## [Excerpt provided]
• • • • • • •

The Company’s operations are subject to tax in various domestic jurisdictions and as a matter of course, the Company is regularly audited by federal and state tax authorities. The Company believes it has appropriately accrued for the expected outcome of all pending tax matters and does not currently anticipate that the ultimate resolution of pending tax matters will have a material adverse effect on its consolidated financial condition, future results of operations or liquidity. Each member of the 21CF consolidated group, which includes 21CF, the Company (prior to the Distribution (as defined in Note 1—Description of Business and Basis of Presentation in the 2021 Form 10-K under the heading “The Distribution”)) and 21CF’s other subsidiaries, is jointly and severally liable for the U.S. federal income and, in certain jurisdictions, state tax liabilities of each other member of the consolidated group. Consequently, the Company could be liable in the event any such liability is incurred, and not discharged, by any other member of the 21CF consolidated group. The tax matters agreement entered into in connection with the Separation (as defined in Note 1—Description of Business and Basis of Presentation in the 2021 Form 10-K under the heading “The Distribution”) requires 21CF and/or The Walt Disney Company ("Disney") to indemnify the Company for any such liability. Disputes or assessments could arise during future audits by the Internal Revenue Service in amounts that the Company cannot quantify.

• • • • • • •

## [Dataset excerpt]

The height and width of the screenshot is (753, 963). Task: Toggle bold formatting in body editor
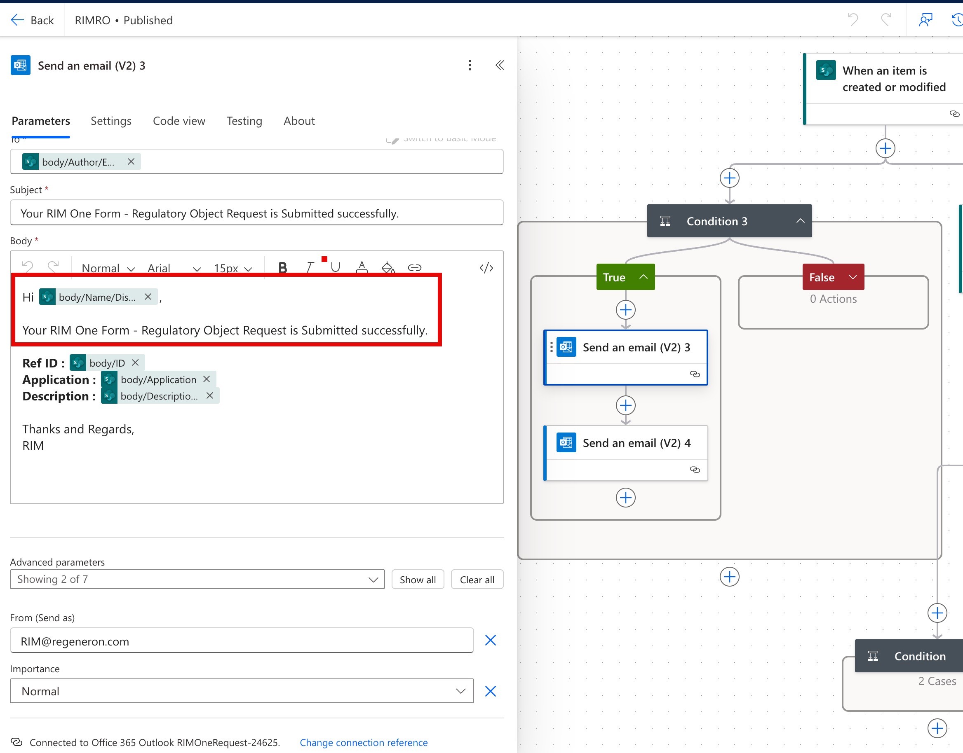tap(283, 267)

• • • • • • •

## [Description of the task]
Under the tax matters agreement described in the tax passage, who must indemnify the Company for liabilities of other members of the 21CF consolidated group?

## [Answer to the problem]
21CF and/or The Walt Disney Company ("Disney").